Six Decades at the Haffenreffer Museum of Anthropology

Douglas Veltre – Professor Emeritus of Anthropology, University of Alaska Anchorage

Doug and his wife Kathie in a remote cabin on Umnak Island in the Aleutian Islands in 1999.

I arrived as a mostly unfocused freshman at Brown in the fall of 1966, considering a major in psychology or math.  After one semester I lost interest in the former, and a year of terror in calculus disabused me of a future in the latter. How I ended up in a beginning anthropology class during my second semester is lost to memory, but from then on, I was hooked.

Most influential to me were classes with James Deetz and Douglas Anderson.  With Jim, I took part in archaeological field work at Wellfleet, on Cape Cod, and in the town of Plymouth.  With Doug, I was introduced to the Haffenreffer Museum, where he held some of his classes on the North and where I did volunteer work for him and for the museum.  Especially over my last two years at Brown, I spent more and more time there, getting to know Barbara Hail and the staff as well as Bets Giddings and her family.  I wrote a senior honors thesis on an analysis of stone tools from Onion Portage, a famous Alaskan archaeological site where Doug, and before him Louis Giddings, had worked.

After graduation from Brown in 1970, I took a year off, first spending a year living and working on archaeological digs in England and then thumbing around Europe.  While I traveled, I submitted applications to graduate school.  I wanted somehow to combine the interest in historical archaeology I had gained from Jim and my fascination with Alaskan archaeology from Doug.

**Information provided**:

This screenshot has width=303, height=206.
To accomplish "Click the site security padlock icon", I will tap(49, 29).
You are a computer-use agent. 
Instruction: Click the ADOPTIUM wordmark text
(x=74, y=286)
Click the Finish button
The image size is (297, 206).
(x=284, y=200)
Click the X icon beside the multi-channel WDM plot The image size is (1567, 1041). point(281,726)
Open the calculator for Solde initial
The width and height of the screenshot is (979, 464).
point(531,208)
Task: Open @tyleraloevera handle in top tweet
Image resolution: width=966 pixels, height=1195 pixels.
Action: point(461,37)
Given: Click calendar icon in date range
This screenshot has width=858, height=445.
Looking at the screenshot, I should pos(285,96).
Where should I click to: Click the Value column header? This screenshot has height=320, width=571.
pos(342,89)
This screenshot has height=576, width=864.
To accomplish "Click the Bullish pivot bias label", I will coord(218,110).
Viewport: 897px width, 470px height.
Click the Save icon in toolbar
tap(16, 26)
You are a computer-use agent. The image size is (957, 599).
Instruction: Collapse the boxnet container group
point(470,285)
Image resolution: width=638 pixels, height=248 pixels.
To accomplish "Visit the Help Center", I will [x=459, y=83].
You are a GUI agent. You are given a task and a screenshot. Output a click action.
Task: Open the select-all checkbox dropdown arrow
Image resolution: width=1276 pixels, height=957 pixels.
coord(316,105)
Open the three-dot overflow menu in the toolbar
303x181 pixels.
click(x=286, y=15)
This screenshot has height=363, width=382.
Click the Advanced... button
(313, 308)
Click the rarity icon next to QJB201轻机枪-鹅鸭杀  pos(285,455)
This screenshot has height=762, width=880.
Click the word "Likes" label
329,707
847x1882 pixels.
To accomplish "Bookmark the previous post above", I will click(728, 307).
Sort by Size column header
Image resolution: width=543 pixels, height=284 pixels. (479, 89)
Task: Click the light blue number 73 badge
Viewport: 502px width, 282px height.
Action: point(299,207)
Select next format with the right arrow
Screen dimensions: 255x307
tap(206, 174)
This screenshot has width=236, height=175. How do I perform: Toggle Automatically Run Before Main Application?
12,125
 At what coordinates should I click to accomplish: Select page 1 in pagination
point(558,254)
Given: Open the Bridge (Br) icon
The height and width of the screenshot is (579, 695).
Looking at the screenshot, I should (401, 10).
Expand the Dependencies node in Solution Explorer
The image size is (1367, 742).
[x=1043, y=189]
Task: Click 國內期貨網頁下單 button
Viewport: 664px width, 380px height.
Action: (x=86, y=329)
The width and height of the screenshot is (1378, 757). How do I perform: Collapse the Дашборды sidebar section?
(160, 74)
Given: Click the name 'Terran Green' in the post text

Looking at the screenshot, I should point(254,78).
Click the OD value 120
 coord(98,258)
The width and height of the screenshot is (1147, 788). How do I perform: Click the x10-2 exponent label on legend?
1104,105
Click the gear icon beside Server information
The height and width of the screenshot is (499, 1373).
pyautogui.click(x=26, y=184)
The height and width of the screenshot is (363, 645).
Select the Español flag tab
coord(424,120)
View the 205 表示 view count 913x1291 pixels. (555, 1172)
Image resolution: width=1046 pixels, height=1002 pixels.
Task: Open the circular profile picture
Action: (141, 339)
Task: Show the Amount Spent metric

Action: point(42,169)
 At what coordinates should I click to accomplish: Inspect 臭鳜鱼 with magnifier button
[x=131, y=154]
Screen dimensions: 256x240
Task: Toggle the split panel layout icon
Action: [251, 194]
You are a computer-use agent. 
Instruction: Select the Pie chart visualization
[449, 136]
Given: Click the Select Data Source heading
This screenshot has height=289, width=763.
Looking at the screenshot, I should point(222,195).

**Task prompt**: List every person named in the Haffenreffer Museum recollection, using the fullest form of each name that it gives. The material placed after the Haffenreffer Museum recollection is separate from it.

**Solution for this problem**:
Douglas Veltre
Kathie
James Deetz
Douglas Anderson
Barbara Hail
Bets Giddings
Louis Giddings